--- Records to use Enclosed Below ---
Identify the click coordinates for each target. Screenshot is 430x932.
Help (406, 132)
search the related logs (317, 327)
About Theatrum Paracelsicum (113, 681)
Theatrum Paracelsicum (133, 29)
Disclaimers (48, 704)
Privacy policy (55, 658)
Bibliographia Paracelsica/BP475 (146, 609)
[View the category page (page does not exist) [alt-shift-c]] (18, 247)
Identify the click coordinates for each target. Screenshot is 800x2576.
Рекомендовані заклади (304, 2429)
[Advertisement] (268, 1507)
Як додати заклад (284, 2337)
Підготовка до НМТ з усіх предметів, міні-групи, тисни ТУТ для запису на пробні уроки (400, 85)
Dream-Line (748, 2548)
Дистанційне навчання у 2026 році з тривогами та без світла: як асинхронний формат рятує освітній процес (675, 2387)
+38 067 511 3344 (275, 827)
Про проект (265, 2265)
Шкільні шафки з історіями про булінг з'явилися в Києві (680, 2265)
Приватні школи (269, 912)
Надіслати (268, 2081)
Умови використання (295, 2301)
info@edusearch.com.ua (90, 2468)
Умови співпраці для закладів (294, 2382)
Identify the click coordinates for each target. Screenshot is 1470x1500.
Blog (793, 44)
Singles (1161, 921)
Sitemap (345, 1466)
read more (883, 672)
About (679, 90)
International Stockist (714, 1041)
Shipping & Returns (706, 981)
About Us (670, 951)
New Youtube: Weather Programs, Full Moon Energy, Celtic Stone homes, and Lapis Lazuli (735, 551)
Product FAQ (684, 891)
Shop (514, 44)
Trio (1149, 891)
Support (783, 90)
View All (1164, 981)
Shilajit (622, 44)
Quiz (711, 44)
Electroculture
--- End of Enclosed Records to use ---
■ **Exercise details**: Starting at the line where "Умови співпраці для закладів (294, 2382)" appears, write out every line exactly as it stands until the listing ends, and add nothing.

■ **Reply**:
Умови співпраці для закладів (294, 2382)
Identify the click coordinates for each target. Screenshot is 1470x1500.
Blog (793, 44)
Singles (1161, 921)
Sitemap (345, 1466)
read more (883, 672)
About (679, 90)
International Stockist (714, 1041)
Shipping & Returns (706, 981)
About Us (670, 951)
New Youtube: Weather Programs, Full Moon Energy, Celtic Stone homes, and Lapis Lazuli (735, 551)
Product FAQ (684, 891)
Shop (514, 44)
Trio (1149, 891)
Support (783, 90)
View All (1164, 981)
Shilajit (622, 44)
Quiz (711, 44)
Electroculture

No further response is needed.